Clinical presentation, national practice patterns, and outcomes of breast adenomyoepithelioma

Abstract Breast adenomyoepithelioma (AME) is a rare tumor with the published literature mainly in the form of case reports. Thus, there is currently only limited published data to guide evidence‐based management. We sought to use a large, contemporary US database to evaluate how these patients are managed and describe expected outcomes. The National Cancer Database was queried (2004‐2013) for women with AME. Statistics included multivariable logistic regression, Kaplan–Meier analysis to evaluate overall survival (OS) and Cox proportional hazards modeling.
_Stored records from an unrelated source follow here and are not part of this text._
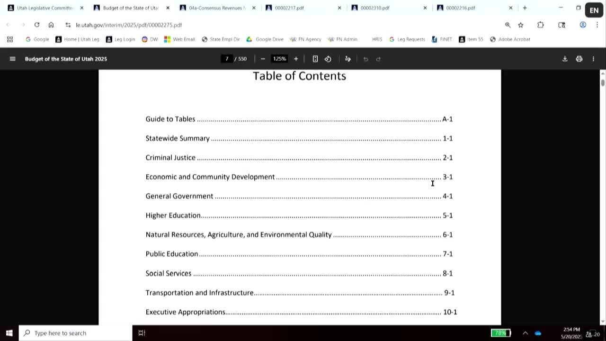Click the page number input field
The height and width of the screenshot is (341, 606).
(x=226, y=59)
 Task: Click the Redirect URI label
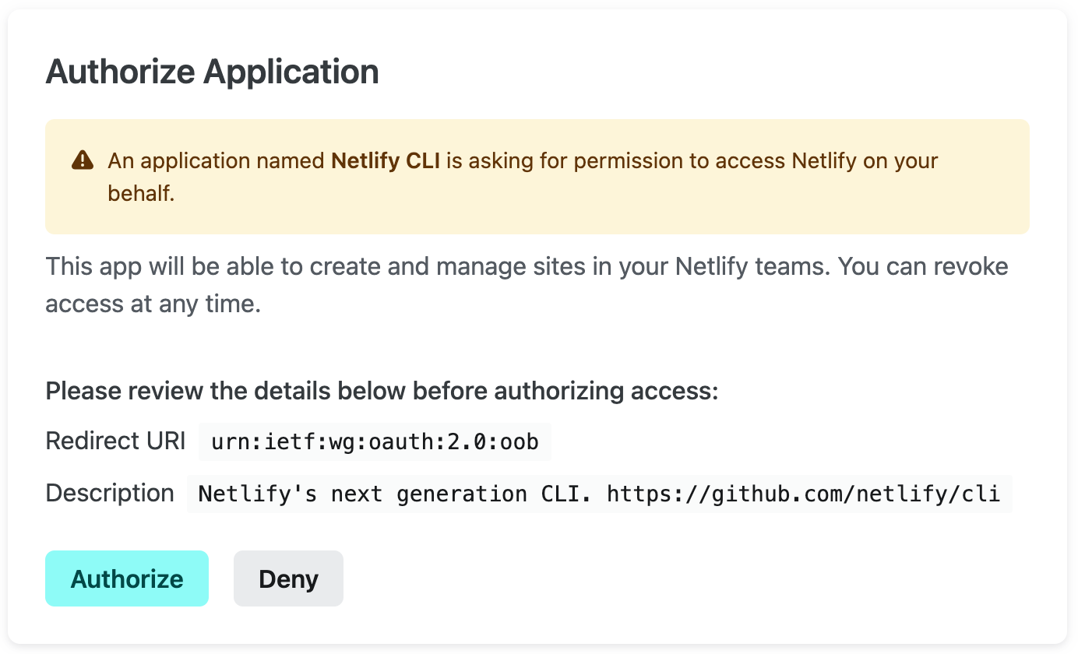pos(115,441)
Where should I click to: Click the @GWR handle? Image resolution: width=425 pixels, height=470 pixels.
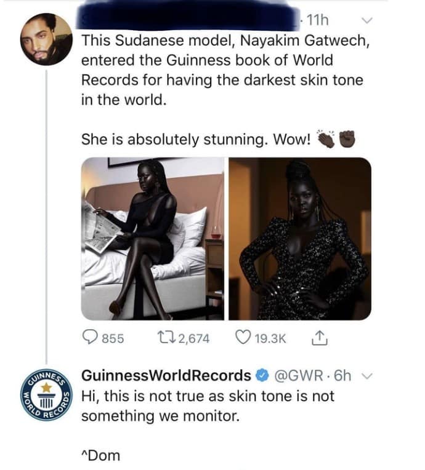pyautogui.click(x=298, y=375)
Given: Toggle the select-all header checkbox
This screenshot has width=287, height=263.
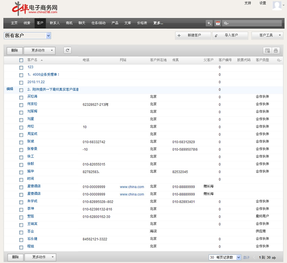Looking at the screenshot, I should (21, 60).
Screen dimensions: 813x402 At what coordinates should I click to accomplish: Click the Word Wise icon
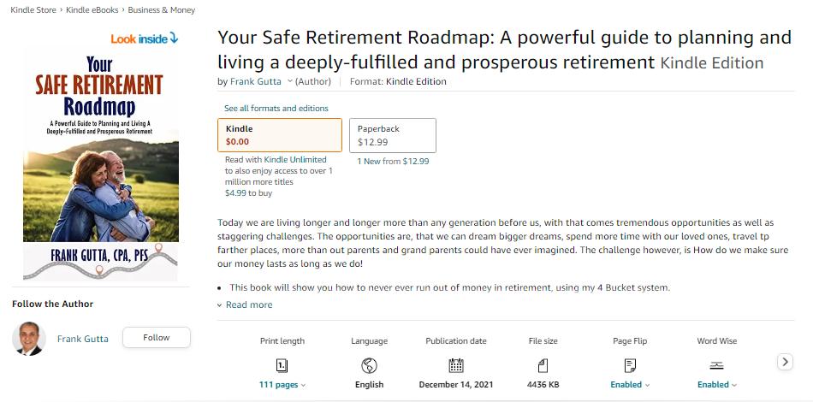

Overall, 110 patients were analyzed. At diagnosis, the median age was 67 years and the median tumor size was 2.0 cm. All but four patients had node‐negative disease. A majority (55%) of tumors were estrogen receptor negative, and only one was positive for HER2/neu. The most common surgical procedure was lumpectomy (60%); a minority (10.9%) of subjects underwent complete axillary nodal dissection, with one‐quarter not undergoing pathologic nodal sampling. Chemotherapy, hormonal therapy, and radiotherapy were utilized in a minority of patients (26%, 8%, and 36%, respectively), and none were associated with OS. At median follow‐up of 52 months, the 5‐year OS for the entire population was 74.4%. Disease‐related characteristics and practice patterns are described for AME, the largest study of this rare tumor to date. Resection is the most important aspect of management, and based on this dataset the low rate of nodal involvement suggests that in some cases nodal sampling could be safely omitted. Adjuvant therapy may be considered on a case‐by‐case basis. Taken together, these data provide valuable insight into a rare neoplasm that may better inform management of these patients.